Quantization allows you to run Llama 3.2 on mobile phones
Quantization helped port the latest version LLM Llama 3.2 on mobile platforms – iOS and Android. For this purpose, the developers have released quantized versions Llama 3.2 1B and 3Bwhich, when tested on ARM processors, showed a high speed of inference compared to uncompressed weights in the BF16 format.
How did it happen that Llama works on mobile processors, because to run it you need a certain software stack, most often a library Pytorch And CUDA on Linux operating system?
The point is that Meta* (recognized as an extremist organization in Russia) use ExecuTorch is a framework that is part of the Pytorch platform and is designed to run Pytorch programs on mobile devices. ExecuTorch supported by the Llama Stack framework for running Llama models, namely lightweight ones Llama 3.2 1B And 3Bon iOS and Android. To develop mobile applications for these platforms, Llama Stack provides a client SDK in Swift for iOS and Kotlin for Android, both written for the ExecuTorch backend.
What level of performance exactly can Llama's new quantized models achieve?
On average, this is an inference acceleration of two to four times compared to scales in the BF16 format, while maintaining almost comparable quality. Reducing the size of the model by 56% – which is important for a mobile application, so that it takes up less space on the phone – and reducing the amount of memory consumed by 41%. All this is according to the benchmark results provided on the Llama website.
It’s worth noting an important detail right away: this is not an ordinary post-training quantizationwhen you take the weights in FP16 and quantize in GGUF or GPTQ. While such weights certainly have practical applications for a variety of tasks, they suffer from a drop in quality, which is clearly visible in the benchmarks below.
Traditional way – QLoRA
For quantization, two different approaches were used, firstly, QLoRA – a familiar technique when, after quantizing weight matrices in 4bit, l is applied to themow-rank-adaptation. This approach is still very effective and has performed better in benchmarks.

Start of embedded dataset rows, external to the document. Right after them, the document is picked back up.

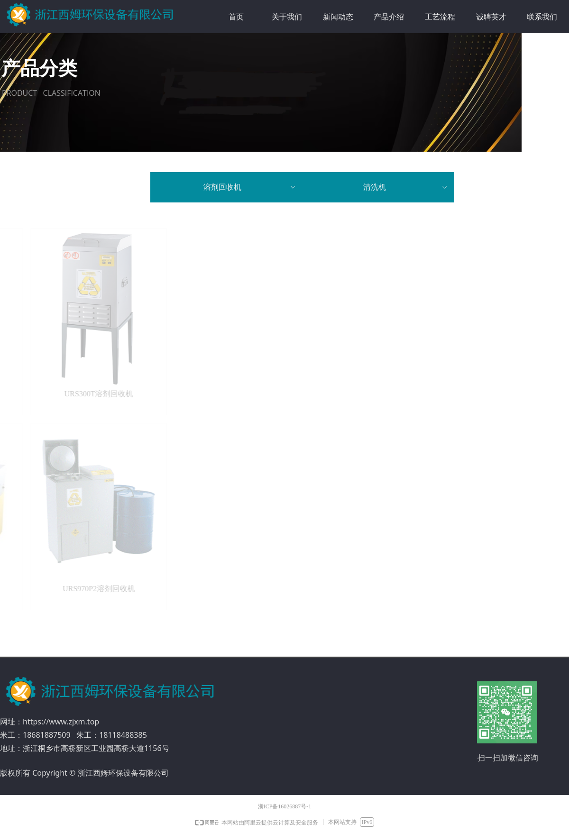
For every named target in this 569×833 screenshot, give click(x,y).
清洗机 (406, 187)
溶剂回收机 (249, 187)
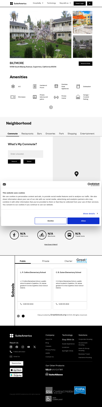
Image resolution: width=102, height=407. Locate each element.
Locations (65, 347)
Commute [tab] (13, 133)
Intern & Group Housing (84, 350)
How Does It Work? (51, 244)
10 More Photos (82, 46)
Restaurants (27, 133)
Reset (29, 161)
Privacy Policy (50, 350)
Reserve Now (85, 63)
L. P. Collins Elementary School (33, 272)
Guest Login (79, 3)
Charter (68, 261)
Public (23, 261)
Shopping (72, 133)
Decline (51, 221)
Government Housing (83, 344)
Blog (47, 343)
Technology (51, 3)
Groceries (50, 133)
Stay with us (65, 3)
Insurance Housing (85, 357)
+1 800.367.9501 (17, 352)
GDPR (48, 353)
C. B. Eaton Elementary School (68, 272)
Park (61, 133)
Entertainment (87, 133)
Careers (48, 346)
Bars (39, 133)
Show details (89, 213)
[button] (76, 174)
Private (45, 261)
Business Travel (84, 354)
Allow (83, 221)
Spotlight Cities (67, 351)
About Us (49, 339)
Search (14, 161)
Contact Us (50, 357)
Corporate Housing (85, 339)
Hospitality (38, 3)
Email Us (15, 356)
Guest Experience (68, 344)
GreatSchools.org (58, 315)
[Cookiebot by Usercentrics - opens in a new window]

QLoRA is fairly easy to do yourself, but it requires a suitable GPU, a base model with 16-bit weights, and a dataset. That is, the model’s weights are compressed into 4bit and fine tuned on the data using LoRA, low-rank adaptation. In other words, only the parameters of LoRA adapters – lower order matrices – are trained. Such smart fine tuning gives what you will see below in the benchmarks below – the QLoRA model is very close in quality to the scales in the original resolution.
However, this method still requires a video card – it must have enough memory to accommodate the weights in four-bit format. I rent GPU in the cloud for fine tuning using QLoRA, and most often I work with 8B models, so the power is not that huge.
But still, is it possible to achieve similar results without training, by post-training quantization?
Advanced post-training quantization: SpinQuant
Another approach alternative to QLoRA is SpinQuantwhich allows models to be quantized after training. That is, to perform quantization you do not need a dataset and video cards for training, unlike QLoRA. Or rather, you need a video card, but you won’t have to really train it. SpinQuant involves two manipulations with model weights – rotation of activation matrices and weights and regular PTQ quantization.
The problem with quantization is the outlayer values, which deviate greatly from the average range of the dataset. They may cause loss of prediction accuracy after quantization. To combat them, various methods are used to reduce the spread of values in the X matrix – such as normalization or multiplication of X by the rotation matrix. Read more about this in article on SpinQuant.
Eat open repository in Python and Pytorch, which offers a SpinQuant implementation compatible with ExecuTorch and Llama Stack. With its help, it is convenient to quantize weights for different platforms, including mobile ones.
For an example of using SpinQuant in Google Colab, see my video:
Here are the results of a detailed comparison of models with different types of quantization. Presented are metrics obtained on uncompressed scales in BF16, on scales after conventional post-training quantization – there is a noticeable drop in quality – and on scales after SpinQuant and QLoRA. The latter, especially QLoRA, show results in benchmarks very close to the original model.
SpinQuant and QLoRA have approximately the same inference speed, although QLoRA consumes slightly more memory. Speed is more than twice that of uncompressed BF-16 scales.
Quantization gives us cross-platform functionality and makes large language models more accessible to developers. Let’s say someone didn’t look towards Llama and other models because they didn’t work on the platform they were used to. Not everyone likes to write programs to run in the cloud.
But now even mobile developers have tools that will allow them to start exploring the possibilities Generative AI.